Retype each record exactly, please. Skip none.

▶ Material to process
_ _ _ _ _
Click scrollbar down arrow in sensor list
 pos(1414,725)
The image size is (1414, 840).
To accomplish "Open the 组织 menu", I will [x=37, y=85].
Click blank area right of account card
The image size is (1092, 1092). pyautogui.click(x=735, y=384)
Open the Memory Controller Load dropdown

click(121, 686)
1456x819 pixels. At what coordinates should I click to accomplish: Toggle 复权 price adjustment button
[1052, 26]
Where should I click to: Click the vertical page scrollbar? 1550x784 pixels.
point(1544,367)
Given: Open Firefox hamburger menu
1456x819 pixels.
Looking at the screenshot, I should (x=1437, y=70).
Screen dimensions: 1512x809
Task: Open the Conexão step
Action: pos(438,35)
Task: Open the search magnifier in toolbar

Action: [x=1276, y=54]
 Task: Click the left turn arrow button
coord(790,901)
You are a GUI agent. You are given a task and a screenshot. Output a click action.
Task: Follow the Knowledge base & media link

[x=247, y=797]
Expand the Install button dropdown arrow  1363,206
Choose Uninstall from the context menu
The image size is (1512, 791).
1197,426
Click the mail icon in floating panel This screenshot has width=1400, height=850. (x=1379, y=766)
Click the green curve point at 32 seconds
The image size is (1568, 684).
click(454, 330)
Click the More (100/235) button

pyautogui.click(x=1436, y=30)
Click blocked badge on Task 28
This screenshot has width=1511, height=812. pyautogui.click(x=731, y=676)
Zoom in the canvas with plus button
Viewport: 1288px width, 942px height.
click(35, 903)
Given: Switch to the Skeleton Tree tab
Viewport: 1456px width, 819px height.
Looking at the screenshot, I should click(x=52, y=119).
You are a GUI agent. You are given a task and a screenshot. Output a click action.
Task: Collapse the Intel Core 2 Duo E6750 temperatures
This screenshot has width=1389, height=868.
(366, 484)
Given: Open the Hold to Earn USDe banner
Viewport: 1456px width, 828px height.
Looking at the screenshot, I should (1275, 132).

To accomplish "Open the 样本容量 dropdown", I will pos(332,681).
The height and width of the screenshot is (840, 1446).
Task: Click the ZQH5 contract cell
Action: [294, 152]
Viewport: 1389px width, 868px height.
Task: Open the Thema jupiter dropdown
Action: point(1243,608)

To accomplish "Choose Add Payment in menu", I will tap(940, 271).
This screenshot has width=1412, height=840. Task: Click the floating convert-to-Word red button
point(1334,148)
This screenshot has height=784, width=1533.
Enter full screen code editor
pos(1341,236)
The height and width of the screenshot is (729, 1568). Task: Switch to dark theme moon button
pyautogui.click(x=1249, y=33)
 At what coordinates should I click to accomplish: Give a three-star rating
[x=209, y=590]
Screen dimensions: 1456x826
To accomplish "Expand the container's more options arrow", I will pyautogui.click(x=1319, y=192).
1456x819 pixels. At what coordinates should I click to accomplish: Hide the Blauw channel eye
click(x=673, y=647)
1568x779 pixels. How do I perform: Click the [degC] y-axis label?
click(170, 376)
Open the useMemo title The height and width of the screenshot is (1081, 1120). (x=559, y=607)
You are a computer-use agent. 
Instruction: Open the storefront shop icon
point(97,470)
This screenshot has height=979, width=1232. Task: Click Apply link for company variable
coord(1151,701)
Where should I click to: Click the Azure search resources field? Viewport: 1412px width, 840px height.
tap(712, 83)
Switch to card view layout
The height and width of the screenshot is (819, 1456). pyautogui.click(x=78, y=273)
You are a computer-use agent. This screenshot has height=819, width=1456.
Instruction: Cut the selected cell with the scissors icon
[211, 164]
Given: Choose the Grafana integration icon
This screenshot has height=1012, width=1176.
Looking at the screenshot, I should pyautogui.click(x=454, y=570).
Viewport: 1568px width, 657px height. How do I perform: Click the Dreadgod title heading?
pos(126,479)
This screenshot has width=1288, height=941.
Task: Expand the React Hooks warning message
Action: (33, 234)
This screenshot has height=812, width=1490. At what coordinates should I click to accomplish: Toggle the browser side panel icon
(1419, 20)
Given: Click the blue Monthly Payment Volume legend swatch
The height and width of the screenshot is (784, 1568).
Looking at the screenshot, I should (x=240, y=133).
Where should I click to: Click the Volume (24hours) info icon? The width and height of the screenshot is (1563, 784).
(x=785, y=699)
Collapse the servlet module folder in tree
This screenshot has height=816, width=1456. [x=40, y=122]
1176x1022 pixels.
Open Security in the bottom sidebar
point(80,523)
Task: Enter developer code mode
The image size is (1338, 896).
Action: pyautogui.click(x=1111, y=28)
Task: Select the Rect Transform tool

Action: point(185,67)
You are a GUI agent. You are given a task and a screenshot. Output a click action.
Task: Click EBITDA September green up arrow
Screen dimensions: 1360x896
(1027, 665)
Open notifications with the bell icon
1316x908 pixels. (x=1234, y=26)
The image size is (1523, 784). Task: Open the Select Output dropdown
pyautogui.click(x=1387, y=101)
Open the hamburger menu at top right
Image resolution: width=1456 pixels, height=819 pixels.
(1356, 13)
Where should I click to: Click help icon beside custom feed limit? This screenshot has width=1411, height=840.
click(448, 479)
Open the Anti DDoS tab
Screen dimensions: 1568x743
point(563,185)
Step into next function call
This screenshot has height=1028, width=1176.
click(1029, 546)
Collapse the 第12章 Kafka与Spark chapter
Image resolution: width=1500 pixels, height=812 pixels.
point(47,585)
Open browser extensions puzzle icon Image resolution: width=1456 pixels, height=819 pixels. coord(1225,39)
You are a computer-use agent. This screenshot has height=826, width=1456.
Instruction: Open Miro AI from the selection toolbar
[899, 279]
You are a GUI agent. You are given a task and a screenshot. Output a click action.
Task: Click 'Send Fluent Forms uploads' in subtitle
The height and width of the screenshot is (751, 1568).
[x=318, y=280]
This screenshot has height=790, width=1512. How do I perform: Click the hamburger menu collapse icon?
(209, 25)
_ _ _ _ _
▶ The completed task
Click scrollbar down arrow in sensor list
 pos(1414,725)
The image size is (1414, 840).
To accomplish "Open the 组织 menu", I will [x=37, y=85].
Click blank area right of account card
The image size is (1092, 1092). pyautogui.click(x=735, y=384)
Open the Memory Controller Load dropdown

click(121, 686)
1456x819 pixels. At what coordinates should I click to accomplish: Toggle 复权 price adjustment button
[1052, 26]
Where should I click to: Click the vertical page scrollbar? 1550x784 pixels.
point(1544,367)
Given: Open Firefox hamburger menu
1456x819 pixels.
Looking at the screenshot, I should (x=1437, y=70).
Screen dimensions: 1512x809
Task: Open the Conexão step
Action: pos(438,35)
Task: Open the search magnifier in toolbar

Action: [x=1276, y=54]
 Task: Click the left turn arrow button
coord(790,901)
You are a GUI agent. You are given a task and a screenshot. Output a click action.
Task: Follow the Knowledge base & media link

[x=247, y=797]
Expand the Install button dropdown arrow  1363,206
Choose Uninstall from the context menu
The image size is (1512, 791).
1197,426
Click the mail icon in floating panel This screenshot has width=1400, height=850. (x=1379, y=766)
Click the green curve point at 32 seconds
The image size is (1568, 684).
click(454, 330)
Click the More (100/235) button

pyautogui.click(x=1436, y=30)
Click blocked badge on Task 28
This screenshot has width=1511, height=812. pyautogui.click(x=731, y=676)
Zoom in the canvas with plus button
Viewport: 1288px width, 942px height.
click(35, 903)
Given: Switch to the Skeleton Tree tab
Viewport: 1456px width, 819px height.
Looking at the screenshot, I should click(x=52, y=119).
You are a GUI agent. You are given a task and a screenshot. Output a click action.
Task: Collapse the Intel Core 2 Duo E6750 temperatures
This screenshot has width=1389, height=868.
(366, 484)
Given: Open the Hold to Earn USDe banner
Viewport: 1456px width, 828px height.
Looking at the screenshot, I should (1275, 132).

To accomplish "Open the 样本容量 dropdown", I will pos(332,681).
The height and width of the screenshot is (840, 1446).
Task: Click the ZQH5 contract cell
Action: [294, 152]
Viewport: 1389px width, 868px height.
Task: Open the Thema jupiter dropdown
Action: point(1243,608)

To accomplish "Choose Add Payment in menu", I will tap(940, 271).
This screenshot has width=1412, height=840. Task: Click the floating convert-to-Word red button
point(1334,148)
This screenshot has height=784, width=1533.
Enter full screen code editor
pos(1341,236)
The height and width of the screenshot is (729, 1568). Task: Switch to dark theme moon button
pyautogui.click(x=1249, y=33)
 At what coordinates should I click to accomplish: Give a three-star rating
[x=209, y=590]
Screen dimensions: 1456x826
To accomplish "Expand the container's more options arrow", I will pyautogui.click(x=1319, y=192).
1456x819 pixels. At what coordinates should I click to accomplish: Hide the Blauw channel eye
click(x=673, y=647)
1568x779 pixels. How do I perform: Click the [degC] y-axis label?
click(170, 376)
Open the useMemo title The height and width of the screenshot is (1081, 1120). (x=559, y=607)
You are a computer-use agent. 
Instruction: Open the storefront shop icon
point(97,470)
This screenshot has height=979, width=1232. Task: Click Apply link for company variable
coord(1151,701)
Where should I click to: Click the Azure search resources field? Viewport: 1412px width, 840px height.
tap(712, 83)
Switch to card view layout
The height and width of the screenshot is (819, 1456). pyautogui.click(x=78, y=273)
You are a computer-use agent. This screenshot has height=819, width=1456.
Instruction: Cut the selected cell with the scissors icon
[211, 164]
Given: Choose the Grafana integration icon
This screenshot has height=1012, width=1176.
Looking at the screenshot, I should pyautogui.click(x=454, y=570).
Viewport: 1568px width, 657px height. How do I perform: Click the Dreadgod title heading?
pos(126,479)
This screenshot has width=1288, height=941.
Task: Expand the React Hooks warning message
Action: (33, 234)
This screenshot has height=812, width=1490. At what coordinates should I click to accomplish: Toggle the browser side panel icon
(1419, 20)
Given: Click the blue Monthly Payment Volume legend swatch
The height and width of the screenshot is (784, 1568).
Looking at the screenshot, I should (x=240, y=133).
Where should I click to: Click the Volume (24hours) info icon? The width and height of the screenshot is (1563, 784).
(x=785, y=699)
Collapse the servlet module folder in tree
This screenshot has height=816, width=1456. [x=40, y=122]
1176x1022 pixels.
Open Security in the bottom sidebar
point(80,523)
Task: Enter developer code mode
The image size is (1338, 896).
Action: pyautogui.click(x=1111, y=28)
Task: Select the Rect Transform tool

Action: point(185,67)
You are a GUI agent. You are given a task and a screenshot. Output a click action.
Task: Click EBITDA September green up arrow
Screen dimensions: 1360x896
(1027, 665)
Open notifications with the bell icon
1316x908 pixels. (x=1234, y=26)
The image size is (1523, 784). Task: Open the Select Output dropdown
pyautogui.click(x=1387, y=101)
Open the hamburger menu at top right
Image resolution: width=1456 pixels, height=819 pixels.
(1356, 13)
Where should I click to: Click help icon beside custom feed limit? This screenshot has width=1411, height=840.
click(448, 479)
Open the Anti DDoS tab
Screen dimensions: 1568x743
point(563,185)
Step into next function call
This screenshot has height=1028, width=1176.
click(1029, 546)
Collapse the 第12章 Kafka与Spark chapter
Image resolution: width=1500 pixels, height=812 pixels.
point(47,585)
Open browser extensions puzzle icon Image resolution: width=1456 pixels, height=819 pixels. coord(1225,39)
You are a computer-use agent. This screenshot has height=826, width=1456.
Instruction: Open Miro AI from the selection toolbar
[899, 279]
You are a GUI agent. You are given a task and a screenshot. Output a click action.
Task: Click 'Send Fluent Forms uploads' in subtitle
The height and width of the screenshot is (751, 1568).
[x=318, y=280]
This screenshot has height=790, width=1512. How do I perform: Click the hamburger menu collapse icon?
(209, 25)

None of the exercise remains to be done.